The crew in charge of Ireland for the past decade can be likened to an inexperienced driver being put into a brand-new, fast car. He did not appreciate how to handle this vehicle and duly crashed it.

Where did it all go wrong? Again, with the benefit of hindsight I believe that decisions made in 2002, when Charlie McCreevy was Minister for Finance, triggered the eventual economic collapse. The crisis was aided and abetted by an absence of bank regulation.

First in 2002 was the Benchmarking Agreement for the public and civil service which, like the closure of the Irish sugar industry, was based on false information and was a wrong move.

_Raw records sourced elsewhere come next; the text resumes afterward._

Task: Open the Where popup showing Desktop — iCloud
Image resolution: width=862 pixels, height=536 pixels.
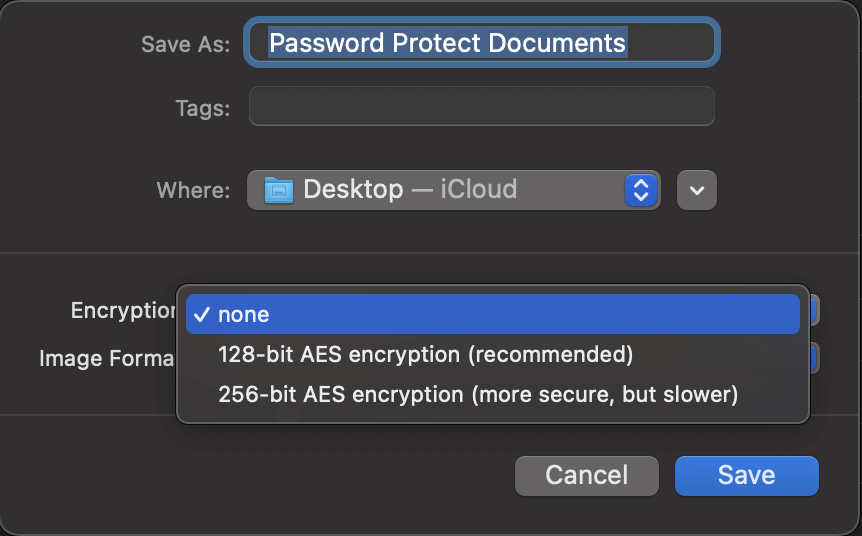Action: (452, 190)
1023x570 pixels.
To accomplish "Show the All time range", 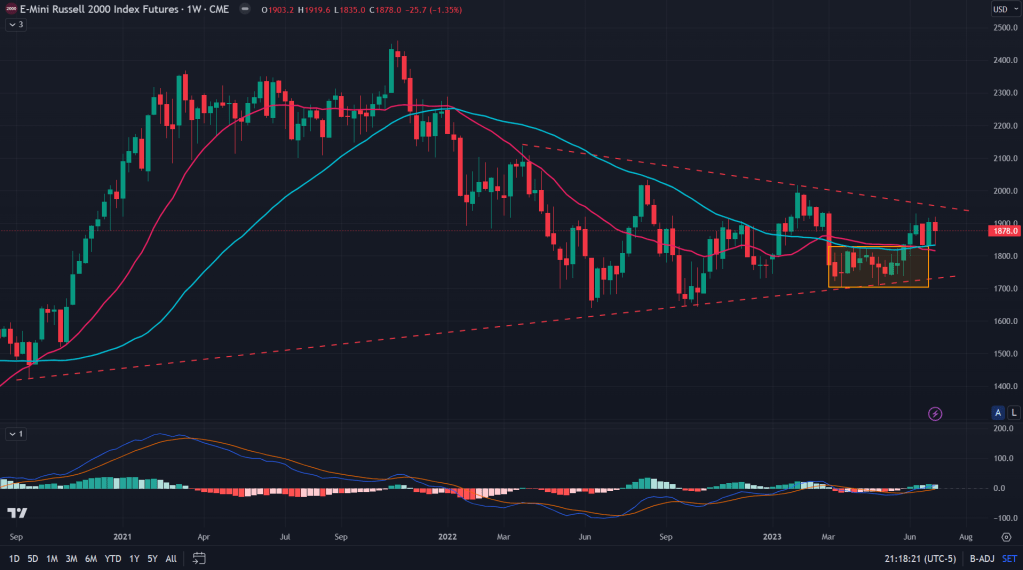I will [171, 557].
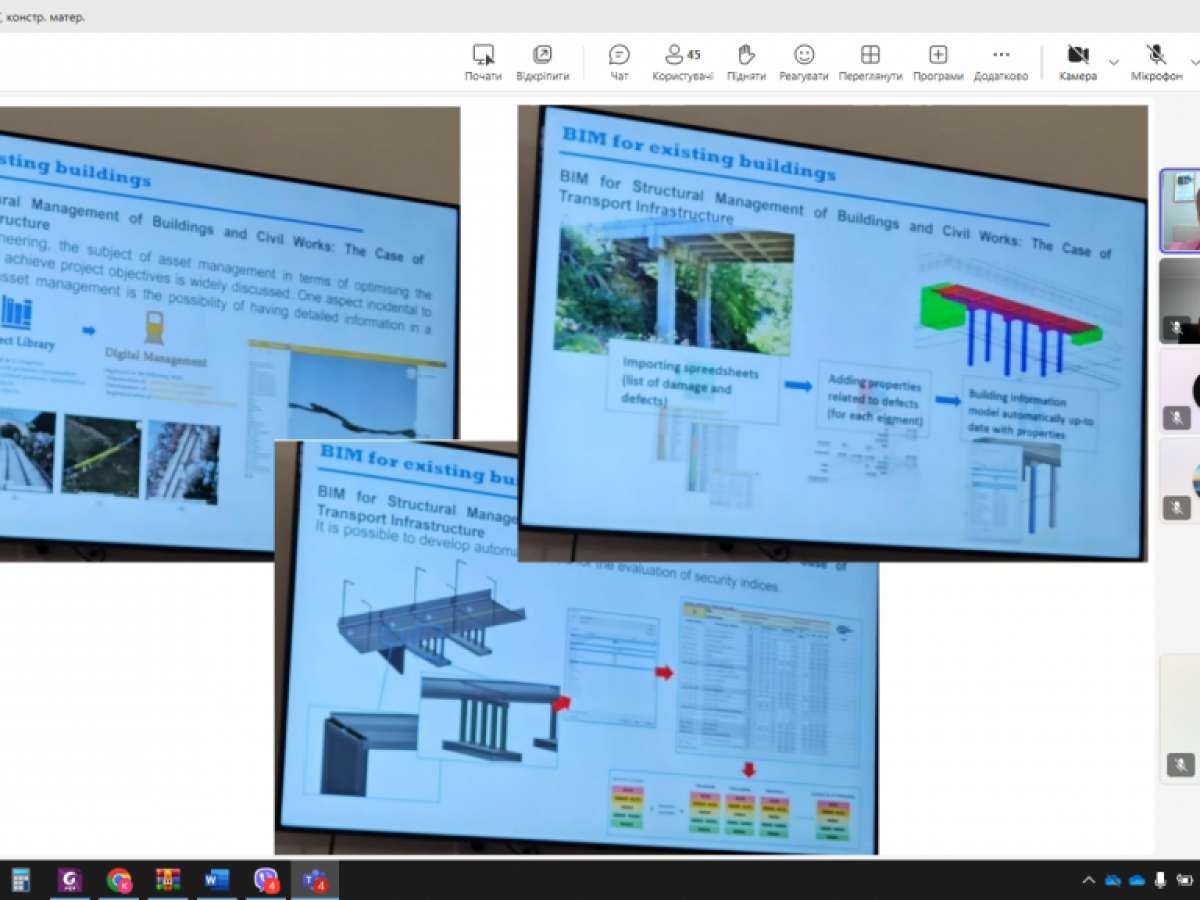1200x900 pixels.
Task: Open the Програми apps panel
Action: tap(937, 62)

The second measure implemented by Mr McCreevy in 2002 was to reverse a budgetary restriction on capital allowances for development projects.

A tightening of the allowances in the 2002 budget, based on the advice of Dr Peter Bacon, was cooling the property market. Developers screamed foul.

The minister reacted by implementing even more generous allowances which triggered the property madness of the next five years. The binge was only halted by the Lehman Brothers bank collapse in the US. Lehman Brothers actually did us a favour in that in the absence of any Irish State regulation of banks, the market intervened and stopped us from descending into an even deeper pit.

To be fair, we all (well nearly all) bought into the Celtic Tiger while it was around.

The hope now is that farming can survive the banking upheaval that threatens our country.

For a start agriculture has escaped fairly okay in the Government four-year austerity plan. Overall borrowing for farm business peaked at €5.4bn in late 2008. Bad product prices probably led to farm retrenchment and borrowing fell to €4.5bn in spring 2010.

It looks as if activity and investment on Irish farms has resumed since the spring as borrowing is back up to €4.8bn by June of this year. Of this growth €100,000 was attributed to buying dearer cattle.

While there is an overall credit squeeze, farming is escaping lighter than others. Demand from other sectors is muted thus leaving more of the limited cash supply for agriculture. Also banks, having been so badly burned by property developers, are now prioritising farmers and small businesses for lending.

A feature of the current scenario is the huge range in interest rates being charged out to farmers. At the lower level, there is the European Investment Bank money being handled by Bank of Ireland, AIB and Ulster Bank. This is available at cost of finance plus 2pc annual interest charge (or maybe even less). This means that some farmers have their money at a rate of 3pc interest.

In contrast, overdraft rates for farmers can be as high as 10pc interest. Banks are losing money and are under enormous pressure to squeeze every last cent out of their business.

A worrying trend on farm bank accounts is the overcharging of interest. With varying balances it is very difficult for the lay person to compute the exact figure for interest. Irish banks are chronically short of equity and deposits. As a result some are now offering to pay as high as 3.5pc deposit interest return.

Worryingly, in spite of the relatively good interest offer, there is a flight of cash from Irish banks which is putting huge pressure on our overall debt.

Listening to all of the economists and looking at the reaction of international lenders to the Government's four-year plan, I fear that a default on our national debt, or if you like to call it, a restructuring, is inevitable and the best solution to our woes.